*Task prompt*:
Write out all the data again, exactly as shown.

Top of Information shown

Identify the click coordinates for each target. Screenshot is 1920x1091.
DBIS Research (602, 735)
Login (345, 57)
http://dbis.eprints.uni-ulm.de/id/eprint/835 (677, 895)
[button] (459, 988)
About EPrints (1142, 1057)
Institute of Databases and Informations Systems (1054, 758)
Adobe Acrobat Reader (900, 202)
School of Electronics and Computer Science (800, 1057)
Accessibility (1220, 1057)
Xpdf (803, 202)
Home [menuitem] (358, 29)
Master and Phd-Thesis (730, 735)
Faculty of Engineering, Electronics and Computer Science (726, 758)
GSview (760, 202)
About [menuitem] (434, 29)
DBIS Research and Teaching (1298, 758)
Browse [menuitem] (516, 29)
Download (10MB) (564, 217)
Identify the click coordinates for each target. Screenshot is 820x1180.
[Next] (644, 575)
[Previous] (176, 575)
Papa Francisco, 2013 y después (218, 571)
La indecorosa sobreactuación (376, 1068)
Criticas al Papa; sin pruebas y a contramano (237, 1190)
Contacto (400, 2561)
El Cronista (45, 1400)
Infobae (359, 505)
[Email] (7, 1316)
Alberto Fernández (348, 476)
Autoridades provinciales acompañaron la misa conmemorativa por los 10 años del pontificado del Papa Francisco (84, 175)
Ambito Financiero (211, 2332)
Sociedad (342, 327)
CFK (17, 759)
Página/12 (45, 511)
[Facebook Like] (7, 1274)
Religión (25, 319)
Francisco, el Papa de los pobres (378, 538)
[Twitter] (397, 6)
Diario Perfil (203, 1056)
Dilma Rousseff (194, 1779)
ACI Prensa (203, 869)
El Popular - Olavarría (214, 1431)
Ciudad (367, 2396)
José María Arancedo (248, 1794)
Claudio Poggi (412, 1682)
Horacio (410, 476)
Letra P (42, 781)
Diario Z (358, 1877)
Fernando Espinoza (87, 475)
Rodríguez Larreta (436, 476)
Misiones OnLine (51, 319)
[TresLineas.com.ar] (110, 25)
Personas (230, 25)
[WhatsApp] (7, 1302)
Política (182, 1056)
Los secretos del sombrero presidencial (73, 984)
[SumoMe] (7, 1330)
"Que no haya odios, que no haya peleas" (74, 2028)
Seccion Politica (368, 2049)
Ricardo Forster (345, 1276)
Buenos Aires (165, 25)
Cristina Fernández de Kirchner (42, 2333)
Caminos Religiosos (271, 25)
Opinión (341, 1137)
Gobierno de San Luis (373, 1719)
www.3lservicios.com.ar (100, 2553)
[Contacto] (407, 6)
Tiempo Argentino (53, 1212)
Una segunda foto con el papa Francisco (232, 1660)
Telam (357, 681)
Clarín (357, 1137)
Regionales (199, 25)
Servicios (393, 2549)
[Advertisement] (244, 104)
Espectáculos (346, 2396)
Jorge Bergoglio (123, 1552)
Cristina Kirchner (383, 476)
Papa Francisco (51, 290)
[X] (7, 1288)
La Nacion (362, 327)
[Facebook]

Bottom of Information shown

*Problem solution*:
Identify the click coordinates for each target. Screenshot is 1920x1091.
DBIS Research (602, 735)
Login (345, 57)
http://dbis.eprints.uni-ulm.de/id/eprint/835 (677, 895)
[button] (459, 988)
About EPrints (1142, 1057)
Institute of Databases and Informations Systems (1054, 758)
Adobe Acrobat Reader (900, 202)
School of Electronics and Computer Science (800, 1057)
Accessibility (1220, 1057)
Xpdf (803, 202)
Home [menuitem] (358, 29)
Master and Phd-Thesis (730, 735)
Faculty of Engineering, Electronics and Computer Science (726, 758)
GSview (760, 202)
About [menuitem] (434, 29)
DBIS Research and Teaching (1298, 758)
Browse [menuitem] (516, 29)
Download (10MB) (564, 217)
Identify the click coordinates for each target. Screenshot is 820x1180.
[Next] (644, 575)
[Previous] (176, 575)
Papa Francisco, 2013 y después (218, 571)
La indecorosa sobreactuación (376, 1068)
Criticas al Papa; sin pruebas y a contramano (237, 1190)
Contacto (400, 2561)
El Cronista (45, 1400)
Infobae (359, 505)
[Email] (7, 1316)
Alberto Fernández (348, 476)
Autoridades provinciales acompañaron la misa conmemorativa por los 10 años del pontificado del Papa Francisco (84, 175)
Ambito Financiero (211, 2332)
Sociedad (342, 327)
CFK (17, 759)
Página/12 (45, 511)
[Facebook Like] (7, 1274)
Religión (25, 319)
Francisco, el Papa de los pobres (378, 538)
[Twitter] (397, 6)
Diario Perfil (203, 1056)
Dilma Rousseff (194, 1779)
ACI Prensa (203, 869)
El Popular - Olavarría (214, 1431)
Ciudad (367, 2396)
José María Arancedo (248, 1794)
Claudio Poggi (412, 1682)
Horacio (410, 476)
Letra P (42, 781)
Diario Z (358, 1877)
Fernando Espinoza (87, 475)
Rodríguez Larreta (436, 476)
Misiones OnLine (51, 319)
[TresLineas.com.ar] (110, 25)
Personas (230, 25)
[WhatsApp] (7, 1302)
Política (182, 1056)
Los secretos del sombrero presidencial (73, 984)
[SumoMe] (7, 1330)
"Que no haya odios, que no haya peleas" (74, 2028)
Seccion Politica (368, 2049)
Ricardo Forster (345, 1276)
Buenos Aires (165, 25)
Cristina Fernández de Kirchner (42, 2333)
Caminos Religiosos (271, 25)
Opinión (341, 1137)
Gobierno de San Luis (373, 1719)
www.3lservicios.com.ar (100, 2553)
[Contacto] (407, 6)
Tiempo Argentino (53, 1212)
Una segunda foto con el papa Francisco (232, 1660)
Telam (357, 681)
Clarín (357, 1137)
Regionales (199, 25)
Servicios (393, 2549)
[Advertisement] (244, 104)
Espectáculos (346, 2396)
Jorge Bergoglio (123, 1552)
Cristina Kirchner (383, 476)
Papa Francisco (51, 290)
[X] (7, 1288)
La Nacion (362, 327)
[Facebook]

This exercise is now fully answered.